I don't agree about "all products of similar industrial processes", but this is an interesting hypotheses. It would be very tricky to test in a quantitative way, but I wonder if this is what did in Aussie Shiraz, which has plunged in sales.

I think this is exactly what happened to Aussie shiraz. When too many are indistinguishable, it becomes wine food product. The same thing happened to gloppy wines from Spain and Italy. It hasn't seemed to have been as bad in France, but it's hard for me to tell.
 
originally posted by MLipton:
originally posted by VLM:
originally posted by MLipton:

What is good wine?
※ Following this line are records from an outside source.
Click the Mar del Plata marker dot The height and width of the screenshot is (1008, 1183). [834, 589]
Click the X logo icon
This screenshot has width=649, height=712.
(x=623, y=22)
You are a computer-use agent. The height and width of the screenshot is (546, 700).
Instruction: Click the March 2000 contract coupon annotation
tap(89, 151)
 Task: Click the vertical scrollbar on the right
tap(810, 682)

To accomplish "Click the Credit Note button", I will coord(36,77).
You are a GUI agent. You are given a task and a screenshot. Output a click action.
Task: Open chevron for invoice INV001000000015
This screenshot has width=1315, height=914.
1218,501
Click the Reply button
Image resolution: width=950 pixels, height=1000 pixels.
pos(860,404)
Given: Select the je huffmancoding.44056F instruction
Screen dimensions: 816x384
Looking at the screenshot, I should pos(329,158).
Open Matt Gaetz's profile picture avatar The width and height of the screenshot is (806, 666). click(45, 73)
How do you define it?

The standard definition is whether or not it is vlm-tr approved, otherwise it's plonk.

I'm sorta like the positive control and Jay Miller (the bad one) is the negative control.

Thanks for clarifying, VLM. Until I see covariance statistics, though, I'm not going to be entirely comfortable.

Mark Lipton

We correlate -.99.
 
originally posted by MLipton:
Good work in the vineyard makes that "little help" unnecessary, assuming you haven't planted gamay in Lodi, for instance.

So can you point me to the outstanding examples of CA Melon de Bourgogne? Chenin Blanc? Riesling?

Mark Lipton
Historically, yes. Chalone Pinot Blanc was really Melon de Bourgogne -- it was great (not like Muscadet, but that's terroir, isn't it?), and Chalone also made outstanding Chenin Blanc. But I haven't tasted those wines in years so I don't know what they're like these days. Stony Hill used to make great Riesling -- again, don't know what it's like now. I have a bottle of Dashe Riesling to try that I'm looking forward to. But once again, with Dick Graff and the McCreas who made those wines, we're looking at non-Davis trained people.
 
originally posted by Claude Kolm:
originally posted by MLipton:
Good work in the vineyard makes that "little help" unnecessary, assuming you haven't planted gamay in Lodi, for instance.

So can you point me to the outstanding examples of CA Melon de Bourgogne? Chenin Blanc? Riesling?

Mark Lipton
Historically, yes. Chalone Pinot Blanc was really Melon de Bourgogne -- it was great (not like Muscadet, but that's terroir, isn't it?), and Chalone also made outstanding Chenin Blanc.

No shit, those old Chalones were great. How are they these days?
 
originally posted by MLipton:
-- but what then are the right grapes for Napa or Paso? Mourvedre? Carignan? Grenache? Nero d'Avola? Aglianico?

Mark Lipton

Since you asked, in the Napa Valley (excluding the Carneros District), I'd vote for Cabernet Sauvignon. You have my permission to graft over everything else, unless of course you'd like to retain some Merlot and Cabernet Franc so as to continue producing Bordeaux-style blends.

I'm more forgiving when it comes to setting up the approved-variety parameters in the Paso Robles AVA. Cabernet Sauvignon has proven to be very well-suited to the area, as have most of the Rhne varieties (both white and red). Simple economic sense precludes the use of Syrah, but Mourvedre and Grenache do just fine there, and I'm very encouraged with the quality of the Italian varieties coming out of the area. I haven't seen much Nero d'Avola (yet), but Luna Matta Vineyard is growing some excellent Aglianico and Nebbiolo. Neither will be immediately mistaken for their Italianate counterparts but they're credible warmest-climate grapes that will have their potential unveiled as soon as more winemakers figure out how to make the best of a good thing.